* **Excerpt provided**:
The new Mulan looked like something I’ve been begging for in this surging era of live-action Disney remakes, namely something different. I don’t need inferior live-action versions to shorter animated classics, and as Disney enters into a more modern trove of remakes, the courage to adapt becomes noticeably less. There’s a reason the 2019 Lion King was simply a sludgier, superfluous version that was beat-for-beat the same, and it’s called $1.5 billion dollars worldwide. People want their nostalgia as they remember it, thank you very much. The Mulan remake looked to be taking a different route; it eliminated the songs, the comic relief sidekicks, and overt supernatural characters. It was going to be more serious, more mature, and more action-packed, and I was all for it. The release was pushed back several months due to COVID and finally lands on Disney+ but at an extra cost. I would advise fans to wait. This new Mulan 2020 isn’t worth your time and it’s certainly not worth an additional $30 to be disappointed by.

Mulan (Yifei Liu) is a young maiden in old China who has trouble fitting into how society says a woman should behave. The Emperor (Jet Li) orders all families to supply one male into the royal army to combat Bori Khan (Jason Scott Lee) and his powerful witch, Xianniang (Gong Li). Mulan takes her family armor and poses as a man to take the place of her ailing father. She wants to serve but she’s also hungry for adventure, and over the course of her training, she will come to fully understand her real power.

* **Data listing**:
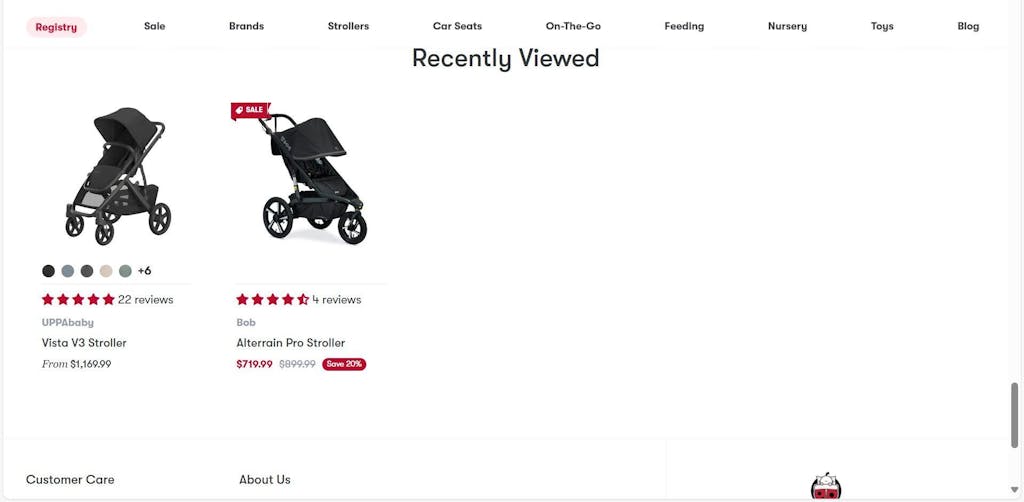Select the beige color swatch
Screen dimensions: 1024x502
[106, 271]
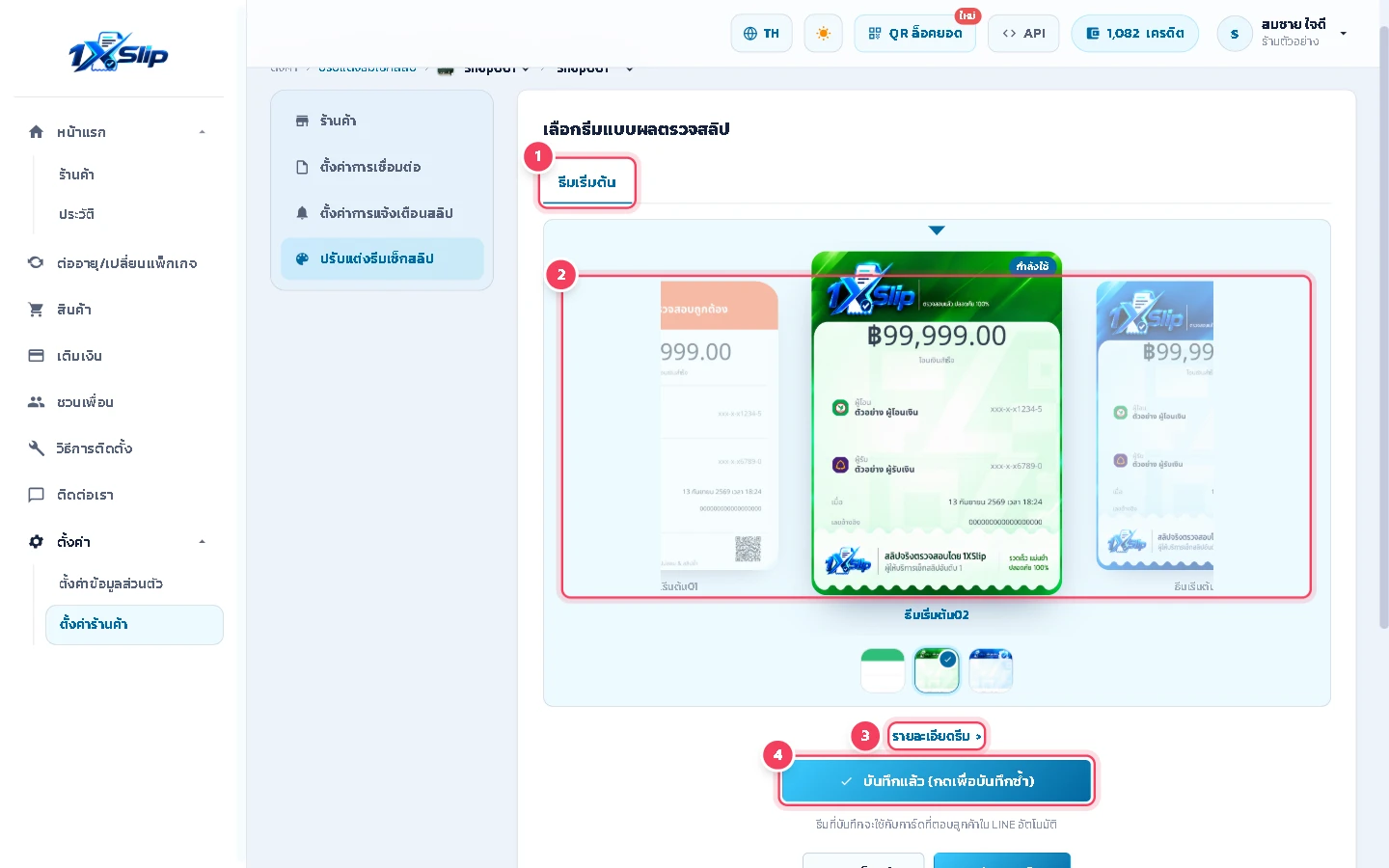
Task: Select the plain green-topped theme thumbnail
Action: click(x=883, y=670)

* **Task 1**: In the Mulan review, which three things does the remake eliminate from the animated version?
* **Task 2**: Write the next part of the Mulan review, beginning right after its final sentence.
The records are not needed for anything here.

* **Reply 1**: It eliminates the songs, the comic relief sidekicks, and overt supernatural characters.

* **Reply 2**:
I knew within minutes that this movie was in trouble. In a flashback, we watch young Mulan chasing after a chicken, not listening to her father, causing havoc and consternation from neighbors, but then she effortlessly climbs to the roof of her neighborhood and then, as she falls off, is effortlessly able to recapture her balance and land perfectly like she was Spider-Man. From there, the first act tells us that Mulan is not just a super-powered being of high chi (think midi-chlorians and The Force) but also potentially the Chosen One (like Anakin Skywalker) and she must hide her real power to… not bring disgrace to her family? I’m sorry but this makes little sense. I understand the oppressive cultural expectations for women at this time and how women’s real value, as judged by their society, was through marriage and child-rearing. However, we’re now in a world of magic where living super-powered beings walk among us (mutants in X-Men), but rather than valuing this, it’s shunned because she’s a girl? That seems even more preposterous to me. The screenplay followed the Captain Marvel feminist theme and it’s about a woman finally coming into her own power, shunning the restraints, and embracing her full potential against the wishes of frightened men. If after reading all of this that sounds like a good start for a movie, let alone a live-action remake of Mulan, then have at it, dear reader. For me, this began as a thematic and tonal mess that didn’t get better. By making Mulan a super-powered being it eliminates her relatability and the stakes of the movie. She’s no longer an ordinary girl who struggles to do her best. Now she’s essentially a god who just has to turn on her powers and subdue easily outmatched opponents. That’s a significant loss and mistake.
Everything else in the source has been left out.